O JEITINHO BRASILEIRO DE FALAR

O jeitinho brasileiro de falar (por Aldo Bizzochi)

Para todos aqueles com quem já tive o prazer de trabalhar (clientes e alunos) e que julgam ser o inglês um idioma bem mais difícil e complicado de se aprender do que a nossa Língua Portuguesa, deem uma olhadinha no texto a seguir do professor Aldo Bizzochi.

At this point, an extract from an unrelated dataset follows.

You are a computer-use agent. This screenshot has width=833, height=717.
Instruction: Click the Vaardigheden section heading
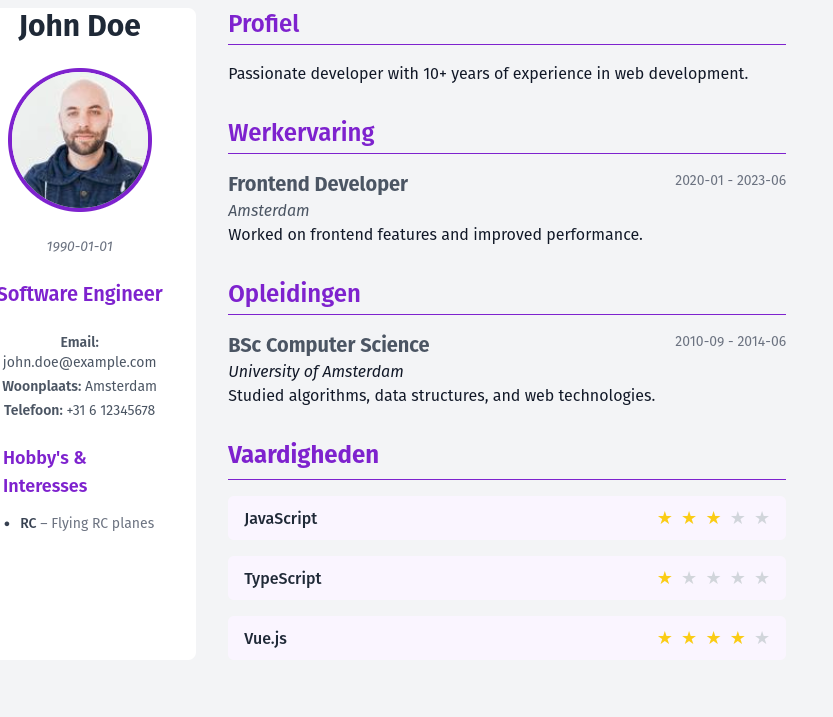[x=303, y=455]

Nesse excelente artigo, Bizzochi, doutor em Linguística pela USP, explica que dentre as línguas ocidentais, o português é uma das mais difíceis de se aprender, mais até do que o alemão, por exemplo.  É óbvio que todas elas têm suas dificuldades e particularidades. Mas, se levarmos em consideração os aspectos gramaticais (número de tempos verbais, verbos abundantes e defectivos, duplos particípios, infinitivo pessoal e impessoal, colocação pronominal e por aí vai, onde as exceções, por vezes, superam as normas, veremos que o espanhol, o italiano, o francês ou o inglês são bem mais fáceis de se aprender do que o nosso próprio idioma, que se equipara, em termos de dificuldade, ao romeno e ao islandês.

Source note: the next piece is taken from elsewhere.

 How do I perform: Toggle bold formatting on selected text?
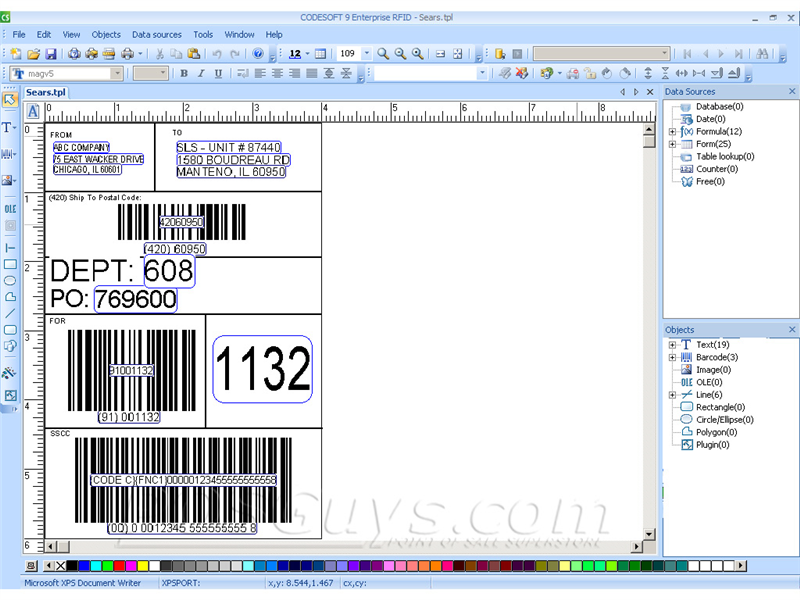point(185,73)
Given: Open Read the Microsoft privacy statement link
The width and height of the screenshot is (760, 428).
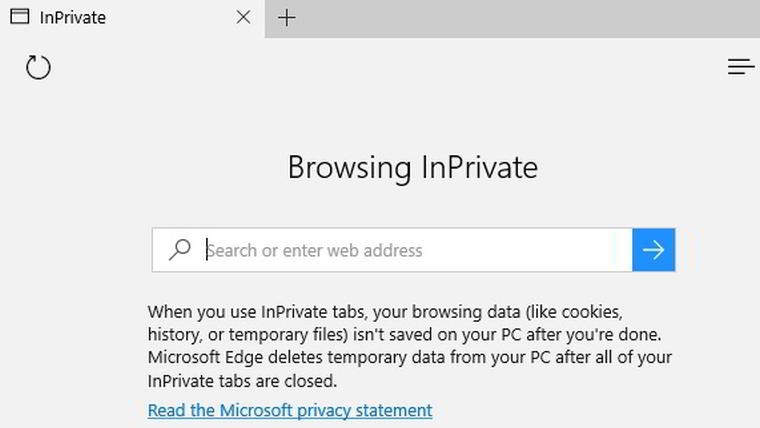Looking at the screenshot, I should 290,411.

É claro que ninguém fala exatamente como está escrito nas gramáticas. “Quem viaja ao exterior e entende e domina outras línguas perceberá nitidamente que a distância entre a linguagem coloquial e aquela que se aprende nas escolas de idiomas é bem menor do que no Brasil”, segundo o autor. 

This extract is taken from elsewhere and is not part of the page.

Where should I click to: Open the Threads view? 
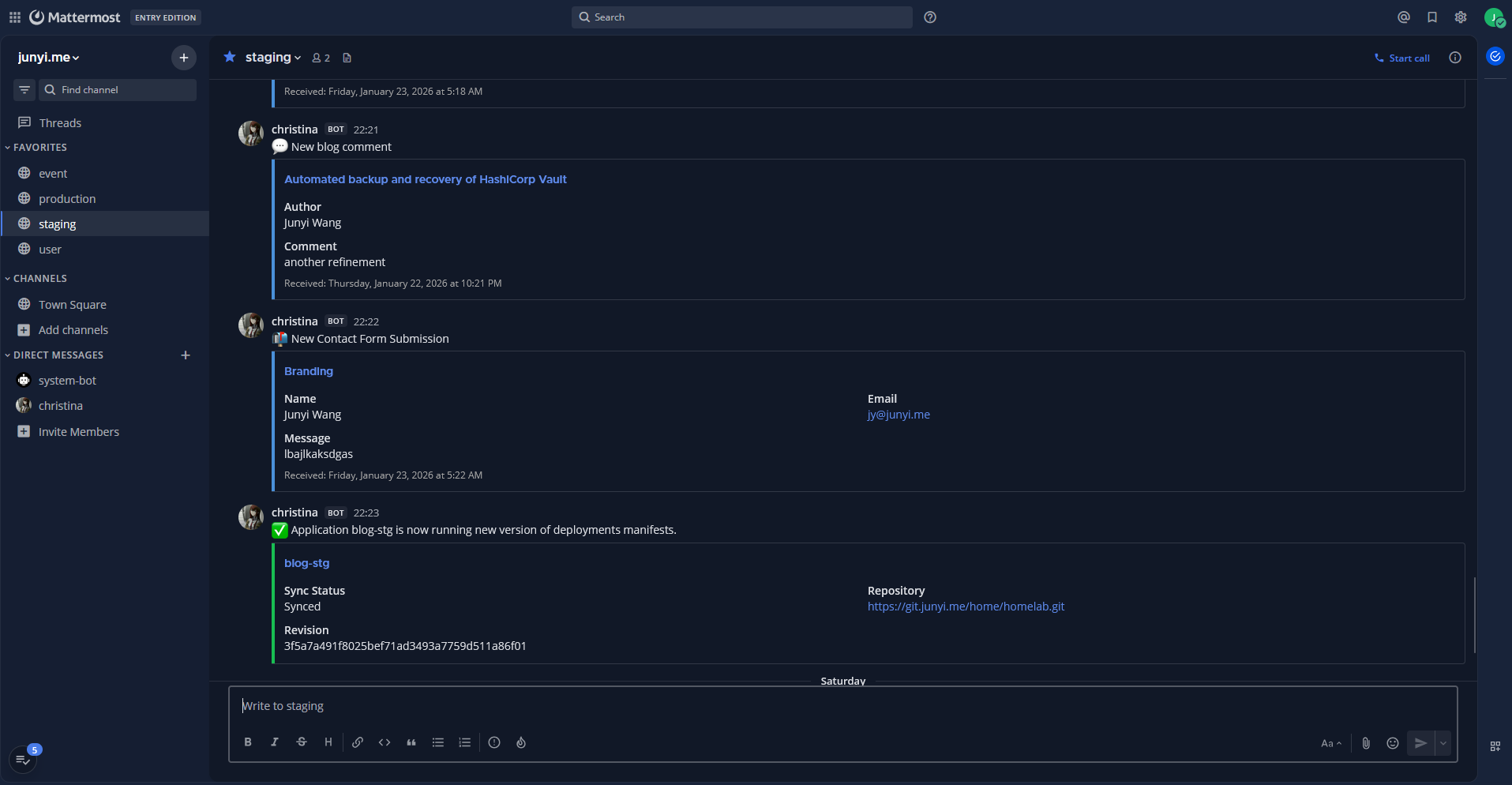pyautogui.click(x=60, y=123)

O nosso jeitinho brasileiro de se comunicar é a tentativa de um povo formado pelas mais diferentes etnias, com os mais variados níveis linguísticos, costumes, de baixa escolaridade, vivendo em um país com sérios problemas de educação, saúde, convivendo em um mundo globalizado e altamente tecnológico,  de falar uma língua complexa, difícil e cheia de irregularidades, que causar dúvidas e constrangimentos até aos mais estudiosos sobre o assunto. 

Com tantas regras, exceções, jeitos de falar e de se expressar, com a obrigação de se falar o bom português vernáculo em situações formais, com a linguagem toda peculiar  e característica das redes sociais, dos modismos linguísticos, dos regionalismos, dos estrangeirismos, neologismos, esse tal jeitinho nada mais é do que o próprio jeito que o brasileiro tem de se virar; a mesma maneira em que ele contornar as dificuldades de formação e de valores moral e cultural deficientes dessa imensa massa populacional.   E diante de tantas dificuldades linguísticas, dá-lhe jeitinho brasileiro!!

Fonte: Aldo Bizzocchi é doutor em Linguística pela USP, com pós-doutorado pela UERJ, pesquisador do Núcleo de Pesquisa em Etimologia e História da Língua Portuguesa da USP e autor de Léxico e Ideologia na Europa Ocidental (Annablume) e Anatomia da Cultura (Palas Athena).